Branco: It’s about lighting the space in such a way that I could shoot anywhere I want and it will look good. So I don’t have to pause to say I need to adjust this light or move this stand. For the Queen of the Ring, everything was rigged from above, so we could shoot 360 and know everything in the ring to about six feet out would be exposed the way we wanted. From that point you’re just letting go, shoot until the film runs out, reload and shoot again.
It was kind of a half-documentary. All those rappers were real, Radha was a fan and asked them to be part of this. A lot of them were not used to being on camera. I had a game plan when I hopped in the ring, but also had to go with the flow with what they were doing. We did maybe two or three takes on each, then kept moving. I would pop out and get some reaction shots of Radha and D [Oswin Benjamin] and the other freestyle rhymes that were happening.
Filmmaker: How you frame the rappers, your decision to go in close on them or pull back, that’s contributing to the performance.
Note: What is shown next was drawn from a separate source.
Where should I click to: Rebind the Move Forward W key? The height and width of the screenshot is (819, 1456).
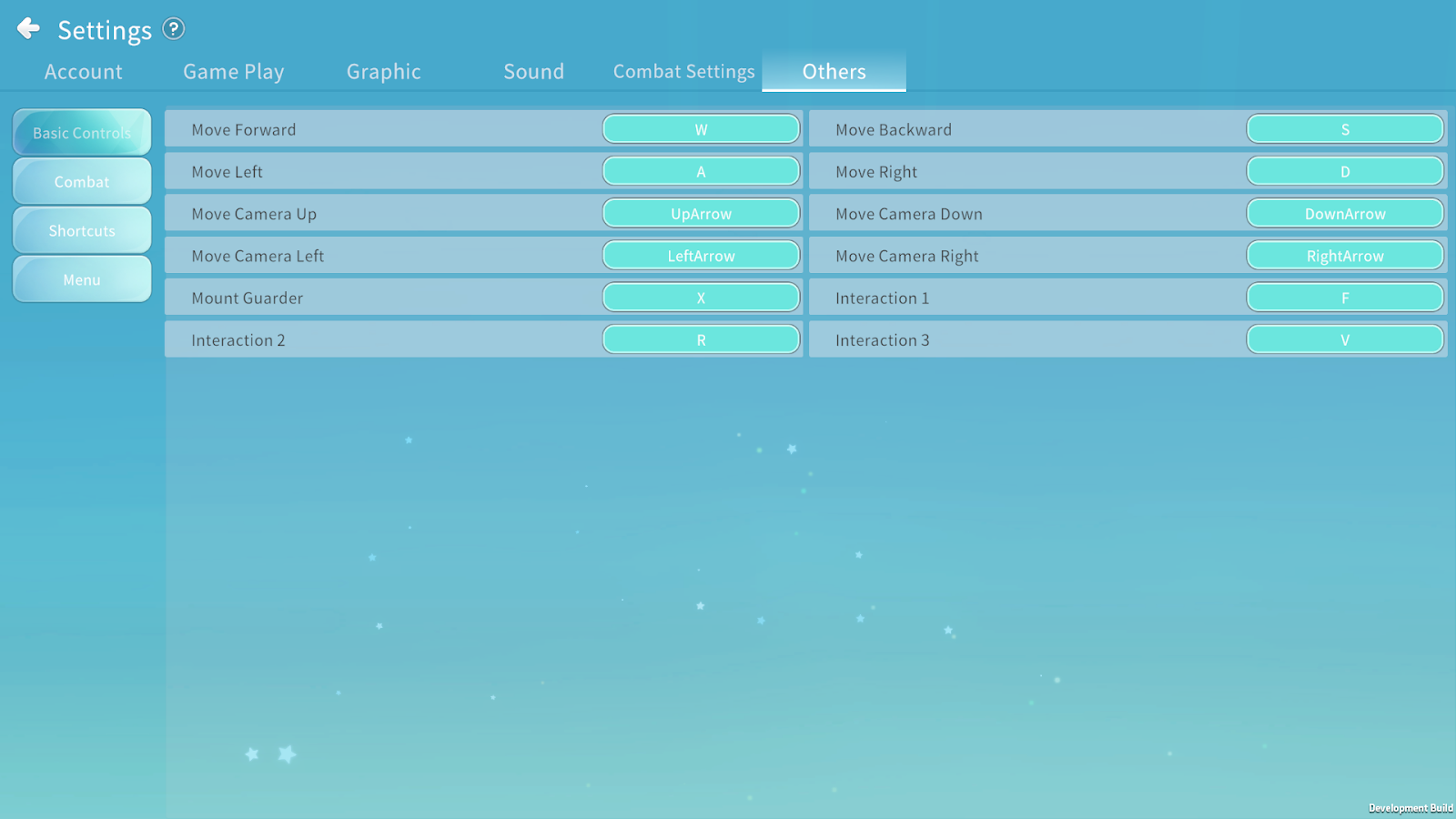[701, 129]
Branco: That’s kind of second nature from cutting my teeth on very low-budget rap videos. You develop an instinct for when to push in, or catch a reaction. I think a lot of that on-the-fly shot selection was informed by my background in shooting videos.
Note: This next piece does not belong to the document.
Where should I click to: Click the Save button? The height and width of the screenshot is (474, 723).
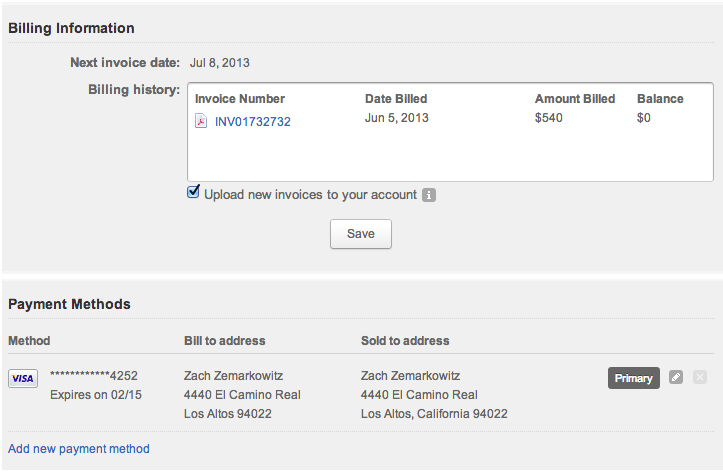click(x=361, y=234)
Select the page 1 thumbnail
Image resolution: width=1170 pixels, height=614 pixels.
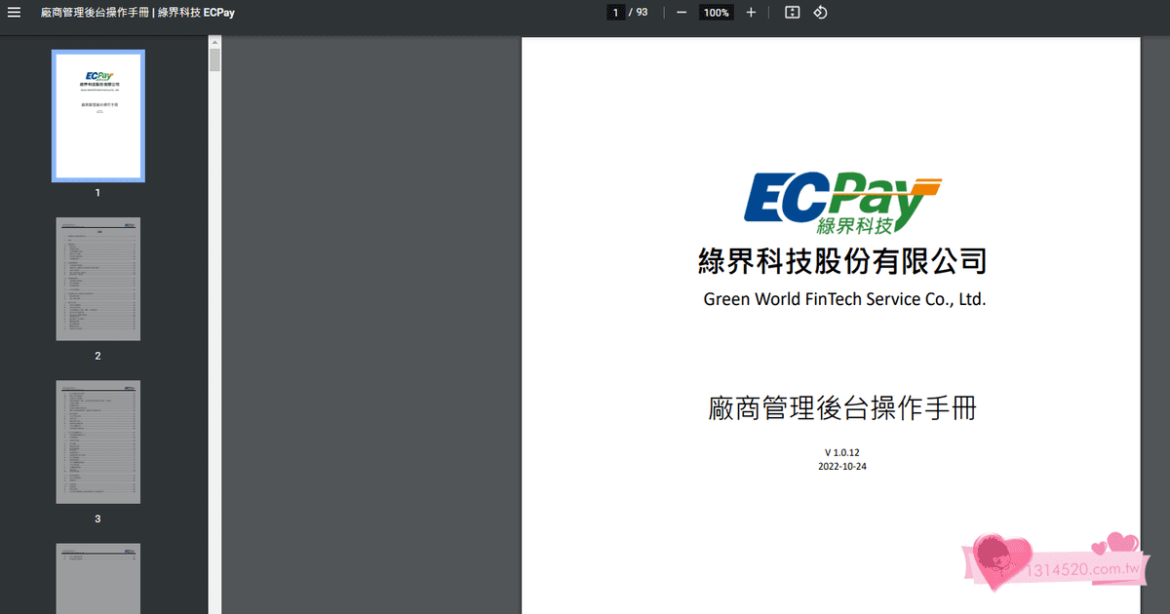click(98, 116)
Filmmaker: You shot some scenes involving Radha’s play in color.
Branco: We wanted to shoot those on 16mm rather than 35mm, but we just couldn’t afford two camera packages. One day we had a eureka moment, “Wait a minute, why don’t we just close down the gate until it’s the same size as Super 16?” There is quite a bit of unused 35mm around all that stuff.
We shot the interviews with people on the street with an iPhone, and we used Canon video cameras for what was supposed to be a NY1 interview with Frank Dilella.
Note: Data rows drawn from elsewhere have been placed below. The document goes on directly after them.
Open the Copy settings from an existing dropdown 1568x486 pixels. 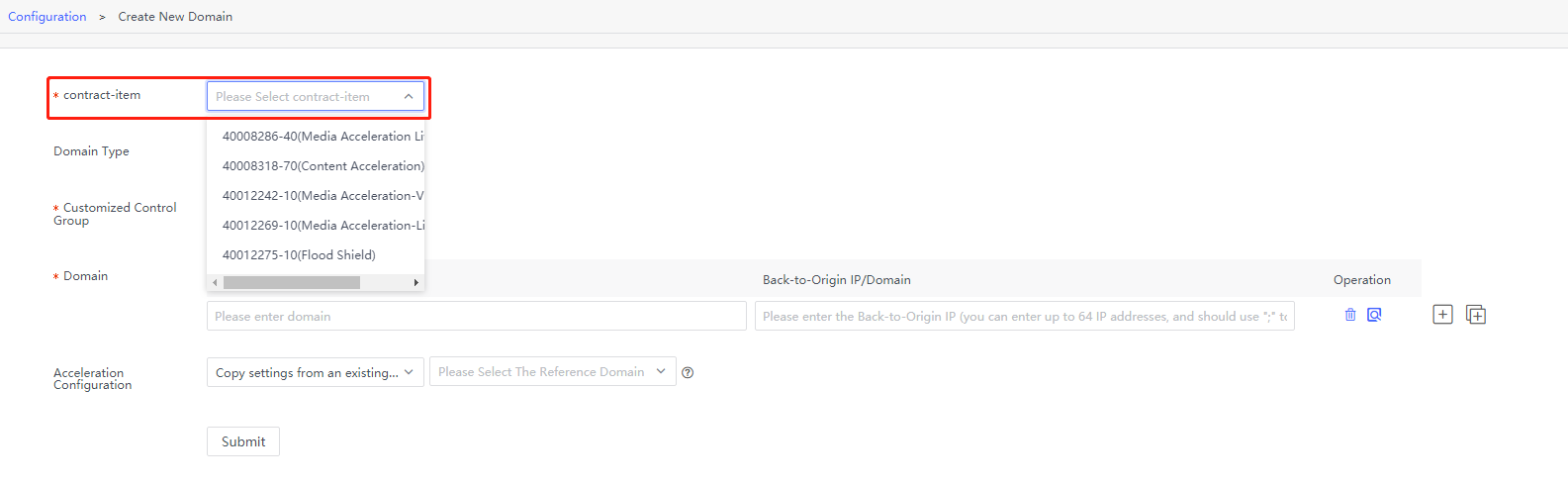point(315,372)
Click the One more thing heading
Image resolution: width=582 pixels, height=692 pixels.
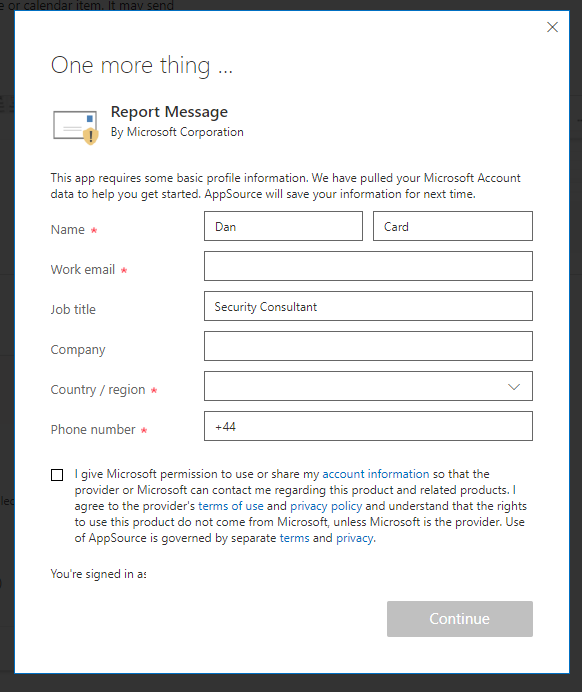(142, 65)
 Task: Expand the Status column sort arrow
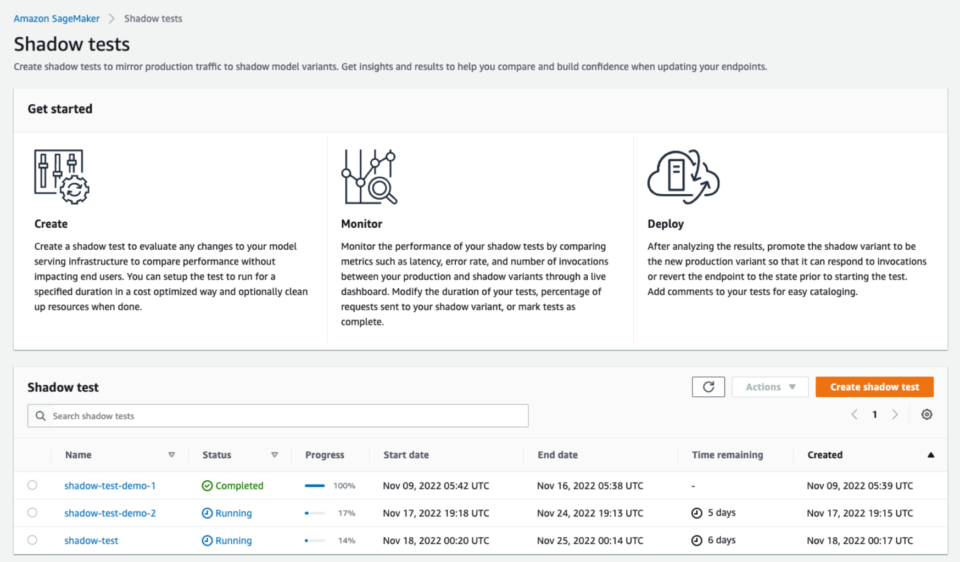[274, 455]
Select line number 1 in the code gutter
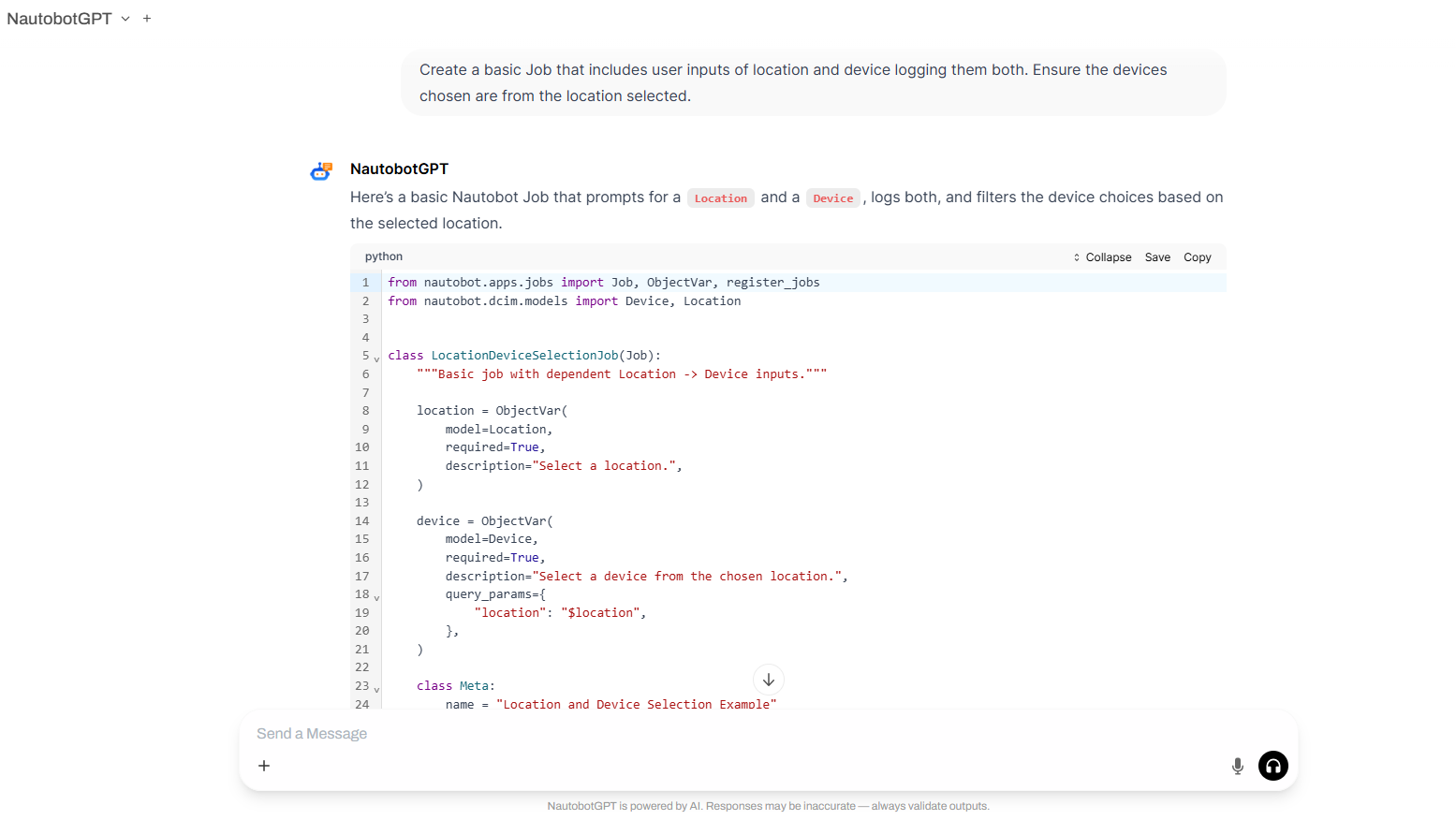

Filmmaker: When we started this call you were talking about experimenting with filtration at a equipment rental house in Los Angeles.
Branco: When black-and-white was the industry standard, color filtration was used quite often. If you wanted to make the sky in a desert landscape darker, you might use a red filter. Or to shoot a red rose, a green filter would darken the petals, but lighten the surrounding green, pushing it into the background.
These filters were well established to make the skin tone of Caucasian actors pop. They fell into the orange-pink spectrum, say a peach or coral filter to give an actress’s cheeks extra sparkle. Those standards weren’t developed for darker-skinned actors because they weren’t in the forefront.
When I got the call for this film, I was in a rental house trying to come up with filter cocktails for darker skins. My recipes came from older filters, sepia-toned, tobacco or chocolate filters which are these rich browns. They’re not used much these days because that kind of work is done in the DI. If you want a dusty Western, for example, you’re not doing that with filtration anymore, you’re doing it in the color grade. So I went through them all and did a bunch of tests. And so most of the shots in 40 have some kind of color filtration to make Radha’s skin pop.
Usually when I’m shooting digital I will expose for the darkest person in the room. I’d rather bring down the skin tones that are overexposed than lift up the darker tones that might get noisier or blocky. Shooting film is kind of the opposite. I found myself exposing for Radha’s skin most of the time. Most of our filter combos were built for her tone. Through testing we found that if she looked good, everyone else would fall into place.
It’s pretty rare to see darker skin in black-and-white in a New York movie presented in a beautiful way. A lot of the films starring darker-skinned actors are downbeat, depressed stories of struggle. I had the opportunity to present darker-skinned actors in a way I don’t think you see very often. Certainly not in black-and-white.